The report was compiled from technology data gathered in 2013 from 288 technology assessments covering 74 000 technology devices in organisations of all sizes and all industry sectors across 32 countries. In addition, data was gathered from 91 000 service incidents logged for client networks that Dimension Data supports.
Brainstorm spoke to three South African CIOs about the realities of businesses functioning in an IT environment in which so much progress is promised, but so few networks are up to the challenge.
The horse's mouth
Even within an IT giant like Dimension Data, ways need to be found to extend the life of its IT assets. Says Laurent Leclercq, the organisation's CIO for Middle East and Africa: "There's significant pressure on organisations to reduce costs across the board, and the IT department is not immune to it."
He says that this pressure doesn't just apply to networking equipment, but requires IT departments and consultants to extend the useful life of all IT assets. He points out, however, that he doesn't believe this has had a detrimental impact on innovation.
"The key for us has been having a strategic plan for the evolution of our IT infrastructure and looking at all IT investments through this lens to help prioritise projects. This includes revisiting the strategic plan on a regular basis to determine if current business conditions warrant a modification plan that could then impact prioritisation of projects and the associated allocation of resources."
Without this approach, he says, the risk of impacting innovation or delivery capability would be much higher.
We're looking at innovation, but mostly we're just maintaining.
Rubens da Silva, Johannesburg Water
He also points out that the report highlights that, generally speaking, the proportion of ageing and obsolete devices will increase. Conventional wisdom would assume that a technology refresh cycle was imminent, but the data reveals that organisations are sweating their network assets for longer than expected.
Sweating for water
Johannesburg Water CIO Rubens da Silva bears this out. He says their network position is that they are, indeed, sweating their assets. "We have budget constraints," he says. "We're looking at innovation, but we're mostly just maintaining."
He says that as a utilities provider, Johannesburg Water has no direct competition, so extending the life of their network assets won't have a direct impact on their competitiveness. "But we do benchmark against other providers on a national scale and people will ask us why our service delivery isn't up to standard."
He also points out that at Johannesburg Water, technology doesn't improve service delivery directly, but rather provides supportive internal services.
"We operate independently. Technology allows us to deliver efficiencies within the business, like mobility or access to innovation. We don't necessarily have a customer focus. Instead, we deal with indirect issues like keeping the system up and running and ensuring that communications channels are open. Obviously, these systems impact on our service to our customers indirectly."
Among these supportive technologies is the SAP system that the water provider runs, and an SMS service to allow customers to communicate with them.
He also points out that while cloud solutions offer some respite for organisations with budgetary constraints, he doesn't believe South African bandwidth supports this sufficiently to make it a realistic proposition just yet. "It's currently too expensive and concerning from a trust and security issue, but for organisations sweating their assets, it's an attractive option in terms of not having to outlay more capital for network equipment."

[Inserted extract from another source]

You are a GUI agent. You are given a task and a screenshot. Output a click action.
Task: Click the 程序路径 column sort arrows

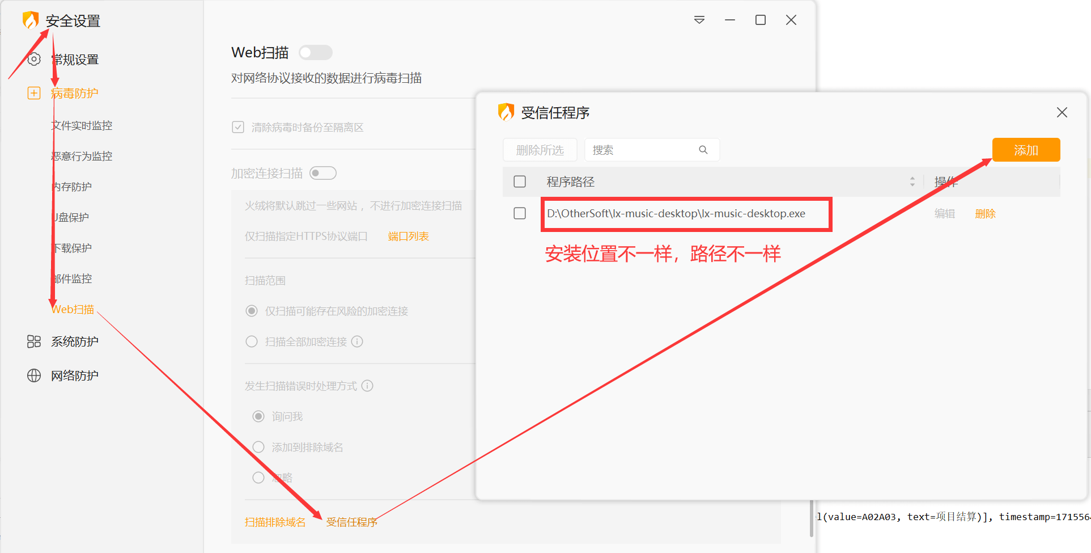912,181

He says that broadly speaking, he believes IT is offering business networks incredible advantages in the form of the convergence of voice and video on a single wire, but in various industry roundtables that he has participated in, it has emerged that very few companies have adopted a converged network. "I've been surprised," he says.
Sweating for glass
Despite admitting to pushing their assets to the absolute limits, Consol Glass does have a fully converged network for voice and data. Beyond that, where the company owns its network assets, they sweat them. "These are mostly inside our buildings and factories," says Johan Du Plessis, IT director at Consol Glass. "We paid a premium for Cisco to get extra life out of the installed kit."

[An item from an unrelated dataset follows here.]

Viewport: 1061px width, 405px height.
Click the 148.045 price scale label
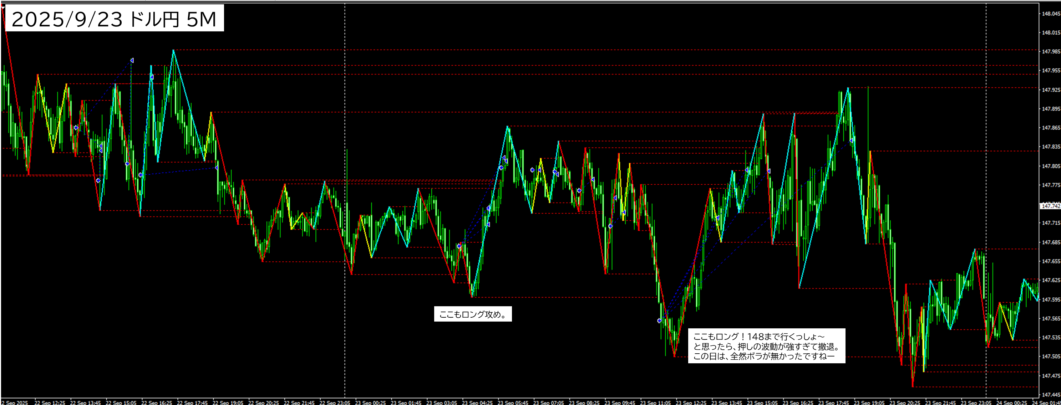1051,14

He says this approach is working for Consol, and that software updates have kept them going for all the functionality they've needed so far. "Budget constrains will see us pushing this to the absolute limit," he says.
He does point out that as a manufacturing organisation, their network's deliverables are not particularly demanding so extending the network assets' life doesn't impact on its ability to deliver on corporate requirements.
"Newer smart network functionality doesn't have a business case yet; we're not a financial institution but a manufacturing concern and the internal networks kit still serves our needs just fine."
For everything else, he says, Consol is fully outsourced to an MPLS vendor, which keeps their network equipment current as part of the service. "Therefore, it's not a problem," he says.
From high-end network functionality to low-end use, it seems IT decision-makers are being called upon to ensure that if a penny is spent, it's absolutely vital. While all three CIOs say this approach isn't yet impacting on business innovation, at some point the cycle of renewal will have to begin again.